» SELECTED PASSAGE:
□ □ □
On Fri, 03 Nov 2006 20:41:16 -0500, Peter Cole
<[email protected]> wrote:

[snip]

>(3) The stress relief shall be at the required
>temperature and pressure and
>held for a period not less than 2 hours
>per inch of metal thickness, but in no
>case less than 2 hours."

Dear Peter,

This is the first time that I've seen a time versus metal thickness
aspect of mechanical stress relief.

Two hours per inch of metal thickness works out to 7200 seconds per
25.4 mm, or 283 seconds per millimeter.

That would be about 10 to 12 minutes for a 2 mm thick spoke, but I
assume that the shape, absolute pressure, and absolute thickness would
modify that naive calculation considerably.

Still, it seems to be a few orders of magnitude longer than most wheel
builders squeeze their spokes.

Do you know of anything that might shed light on the effect of the
length of time that spokes are squeezed together?
□ □ □
» INFORMATION SHOWN:
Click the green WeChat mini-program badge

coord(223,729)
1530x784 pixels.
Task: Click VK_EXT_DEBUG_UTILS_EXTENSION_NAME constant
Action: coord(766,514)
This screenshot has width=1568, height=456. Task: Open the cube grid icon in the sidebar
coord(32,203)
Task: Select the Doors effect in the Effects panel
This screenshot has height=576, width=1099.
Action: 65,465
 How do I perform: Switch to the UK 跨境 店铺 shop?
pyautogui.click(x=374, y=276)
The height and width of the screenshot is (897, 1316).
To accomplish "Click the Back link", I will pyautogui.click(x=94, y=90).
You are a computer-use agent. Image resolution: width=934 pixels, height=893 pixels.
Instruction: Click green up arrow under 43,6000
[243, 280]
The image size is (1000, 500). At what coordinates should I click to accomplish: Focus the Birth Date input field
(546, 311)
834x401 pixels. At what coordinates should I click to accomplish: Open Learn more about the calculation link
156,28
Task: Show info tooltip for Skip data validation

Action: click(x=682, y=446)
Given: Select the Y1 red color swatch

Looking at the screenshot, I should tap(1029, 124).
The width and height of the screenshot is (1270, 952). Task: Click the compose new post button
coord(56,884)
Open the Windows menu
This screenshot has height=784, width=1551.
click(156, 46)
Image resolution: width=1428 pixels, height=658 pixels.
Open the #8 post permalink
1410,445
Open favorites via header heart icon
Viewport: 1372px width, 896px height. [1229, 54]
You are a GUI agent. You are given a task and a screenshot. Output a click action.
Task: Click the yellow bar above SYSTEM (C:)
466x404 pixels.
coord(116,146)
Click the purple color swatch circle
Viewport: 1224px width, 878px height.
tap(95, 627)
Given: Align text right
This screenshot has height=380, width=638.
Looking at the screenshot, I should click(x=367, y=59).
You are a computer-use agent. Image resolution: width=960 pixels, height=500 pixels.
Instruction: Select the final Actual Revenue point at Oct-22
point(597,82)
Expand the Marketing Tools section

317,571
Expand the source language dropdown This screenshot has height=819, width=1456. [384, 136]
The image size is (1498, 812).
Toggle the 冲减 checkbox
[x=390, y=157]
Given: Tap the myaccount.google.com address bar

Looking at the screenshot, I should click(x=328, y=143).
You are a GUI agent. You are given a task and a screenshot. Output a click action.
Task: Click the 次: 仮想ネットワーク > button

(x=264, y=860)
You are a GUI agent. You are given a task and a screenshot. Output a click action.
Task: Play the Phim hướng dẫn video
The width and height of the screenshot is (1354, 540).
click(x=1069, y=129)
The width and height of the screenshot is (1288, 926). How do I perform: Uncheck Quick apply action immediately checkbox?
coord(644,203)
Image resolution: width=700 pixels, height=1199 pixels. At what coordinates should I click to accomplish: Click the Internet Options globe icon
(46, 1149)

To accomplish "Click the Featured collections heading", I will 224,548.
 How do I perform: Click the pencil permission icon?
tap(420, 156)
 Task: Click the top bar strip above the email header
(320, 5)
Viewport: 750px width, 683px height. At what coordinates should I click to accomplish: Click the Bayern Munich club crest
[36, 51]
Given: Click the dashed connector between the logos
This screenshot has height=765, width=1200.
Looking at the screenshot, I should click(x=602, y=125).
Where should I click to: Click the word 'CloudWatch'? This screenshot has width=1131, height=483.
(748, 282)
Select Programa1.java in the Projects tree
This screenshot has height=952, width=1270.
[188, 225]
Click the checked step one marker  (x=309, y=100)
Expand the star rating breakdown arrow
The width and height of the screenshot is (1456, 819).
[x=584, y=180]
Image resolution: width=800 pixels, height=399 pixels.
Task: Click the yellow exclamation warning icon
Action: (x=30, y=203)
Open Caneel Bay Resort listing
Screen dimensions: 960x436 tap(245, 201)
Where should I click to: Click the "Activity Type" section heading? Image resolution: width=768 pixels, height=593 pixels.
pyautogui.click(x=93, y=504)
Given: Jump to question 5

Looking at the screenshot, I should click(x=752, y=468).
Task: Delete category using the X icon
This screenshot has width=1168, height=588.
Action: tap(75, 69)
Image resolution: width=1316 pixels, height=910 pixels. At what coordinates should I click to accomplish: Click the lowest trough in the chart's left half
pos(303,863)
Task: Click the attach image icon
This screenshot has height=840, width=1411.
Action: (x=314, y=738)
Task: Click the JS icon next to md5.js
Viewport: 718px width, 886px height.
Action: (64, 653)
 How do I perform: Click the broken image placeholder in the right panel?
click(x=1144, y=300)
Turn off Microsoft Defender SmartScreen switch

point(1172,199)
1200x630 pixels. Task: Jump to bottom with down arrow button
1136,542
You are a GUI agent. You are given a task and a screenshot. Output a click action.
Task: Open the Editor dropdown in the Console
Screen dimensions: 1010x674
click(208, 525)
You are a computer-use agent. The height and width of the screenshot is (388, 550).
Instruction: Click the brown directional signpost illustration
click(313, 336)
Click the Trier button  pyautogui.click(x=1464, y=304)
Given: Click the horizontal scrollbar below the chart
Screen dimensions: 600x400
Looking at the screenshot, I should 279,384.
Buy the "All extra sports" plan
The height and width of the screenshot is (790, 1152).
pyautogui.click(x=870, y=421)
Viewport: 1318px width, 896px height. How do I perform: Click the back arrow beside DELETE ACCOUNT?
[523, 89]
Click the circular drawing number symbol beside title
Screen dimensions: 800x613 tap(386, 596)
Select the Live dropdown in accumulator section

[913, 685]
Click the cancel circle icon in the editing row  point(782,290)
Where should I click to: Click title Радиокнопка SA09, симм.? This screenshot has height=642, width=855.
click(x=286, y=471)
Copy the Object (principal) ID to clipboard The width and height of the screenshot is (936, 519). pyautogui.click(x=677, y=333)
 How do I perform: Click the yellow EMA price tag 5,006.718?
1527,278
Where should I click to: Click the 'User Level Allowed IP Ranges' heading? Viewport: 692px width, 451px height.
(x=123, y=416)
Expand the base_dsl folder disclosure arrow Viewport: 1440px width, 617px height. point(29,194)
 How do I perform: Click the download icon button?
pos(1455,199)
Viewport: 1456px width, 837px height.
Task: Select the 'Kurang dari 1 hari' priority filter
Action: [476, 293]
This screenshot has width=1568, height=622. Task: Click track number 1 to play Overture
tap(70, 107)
□ □ □
» EXERCISE OBJECTIVE:
Answer these about the forum post on spoke stress relief:
(a) In the quoted rule, what is the shortest hold period allowed in any case?
(b) How many seconds per millimeter does the writer say the two-hours-per-inch rule comes to?
(c) Which three factors does the writer assume would considerably change the simple calculation?

» RESPONSE TO THIS TASK:
(a) 2 hours.
(b) 283 seconds per millimeter.
(c) The shape, the absolute pressure, and the absolute thickness.